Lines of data
****

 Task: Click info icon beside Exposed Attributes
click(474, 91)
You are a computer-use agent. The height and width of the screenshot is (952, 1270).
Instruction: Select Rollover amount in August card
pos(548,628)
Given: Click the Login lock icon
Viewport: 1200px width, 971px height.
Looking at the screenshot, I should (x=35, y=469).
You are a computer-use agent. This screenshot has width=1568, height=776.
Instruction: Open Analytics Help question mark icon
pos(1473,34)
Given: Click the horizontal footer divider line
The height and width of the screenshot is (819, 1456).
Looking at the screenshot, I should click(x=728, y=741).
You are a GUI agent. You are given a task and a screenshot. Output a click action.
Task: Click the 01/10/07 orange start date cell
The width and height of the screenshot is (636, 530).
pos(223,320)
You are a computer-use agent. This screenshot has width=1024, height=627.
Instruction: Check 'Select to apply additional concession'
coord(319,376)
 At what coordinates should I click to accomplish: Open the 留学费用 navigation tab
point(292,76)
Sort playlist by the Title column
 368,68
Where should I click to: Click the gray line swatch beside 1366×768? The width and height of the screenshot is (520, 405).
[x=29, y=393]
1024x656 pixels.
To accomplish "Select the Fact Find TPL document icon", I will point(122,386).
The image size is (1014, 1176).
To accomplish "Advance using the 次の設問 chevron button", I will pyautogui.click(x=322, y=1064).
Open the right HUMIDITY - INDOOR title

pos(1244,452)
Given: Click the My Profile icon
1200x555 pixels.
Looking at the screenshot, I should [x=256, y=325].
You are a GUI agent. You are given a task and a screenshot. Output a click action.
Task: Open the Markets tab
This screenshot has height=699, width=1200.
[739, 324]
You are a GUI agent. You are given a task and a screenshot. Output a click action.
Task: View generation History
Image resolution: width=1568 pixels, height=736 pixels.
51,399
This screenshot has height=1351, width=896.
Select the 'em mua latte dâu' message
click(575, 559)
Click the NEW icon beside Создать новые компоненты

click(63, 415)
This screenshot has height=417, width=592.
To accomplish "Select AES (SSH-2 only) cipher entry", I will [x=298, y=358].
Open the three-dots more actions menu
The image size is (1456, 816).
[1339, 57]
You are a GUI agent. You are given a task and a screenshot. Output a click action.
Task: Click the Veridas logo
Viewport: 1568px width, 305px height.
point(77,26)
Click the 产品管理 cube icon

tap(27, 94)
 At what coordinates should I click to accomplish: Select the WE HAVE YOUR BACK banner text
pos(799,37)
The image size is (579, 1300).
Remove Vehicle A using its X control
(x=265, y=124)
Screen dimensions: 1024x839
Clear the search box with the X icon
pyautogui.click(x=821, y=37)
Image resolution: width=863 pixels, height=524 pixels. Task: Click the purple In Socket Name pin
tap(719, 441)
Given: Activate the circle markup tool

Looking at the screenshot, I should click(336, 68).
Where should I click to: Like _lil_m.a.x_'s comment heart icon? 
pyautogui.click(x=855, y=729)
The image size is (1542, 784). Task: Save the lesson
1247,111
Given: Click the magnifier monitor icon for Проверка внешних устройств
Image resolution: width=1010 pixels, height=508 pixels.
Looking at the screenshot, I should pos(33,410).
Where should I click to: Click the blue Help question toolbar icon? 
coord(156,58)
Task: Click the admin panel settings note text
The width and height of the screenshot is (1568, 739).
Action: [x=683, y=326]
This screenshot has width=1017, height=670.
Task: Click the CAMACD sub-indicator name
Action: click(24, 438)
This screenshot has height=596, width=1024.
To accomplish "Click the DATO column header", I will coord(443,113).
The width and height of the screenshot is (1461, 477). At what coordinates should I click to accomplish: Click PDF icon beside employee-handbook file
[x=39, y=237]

****

== TASK TO CARRY OUT ==
Reproduce the lines above verbatim, starting at the line that contains "This screenshot has height=417, width=592." and ending after the line that contains "Looking at the screenshot, I should click(336, 68).".

== TASK SOLUTION ==
This screenshot has height=417, width=592.
To accomplish "Select AES (SSH-2 only) cipher entry", I will [x=298, y=358].
Open the three-dots more actions menu
The image size is (1456, 816).
[1339, 57]
You are a GUI agent. You are given a task and a screenshot. Output a click action.
Task: Click the Veridas logo
Viewport: 1568px width, 305px height.
point(77,26)
Click the 产品管理 cube icon

tap(27, 94)
 At what coordinates should I click to accomplish: Select the WE HAVE YOUR BACK banner text
pos(799,37)
The image size is (579, 1300).
Remove Vehicle A using its X control
(x=265, y=124)
Screen dimensions: 1024x839
Clear the search box with the X icon
pyautogui.click(x=821, y=37)
Image resolution: width=863 pixels, height=524 pixels. Task: Click the purple In Socket Name pin
tap(719, 441)
Given: Activate the circle markup tool

Looking at the screenshot, I should click(336, 68).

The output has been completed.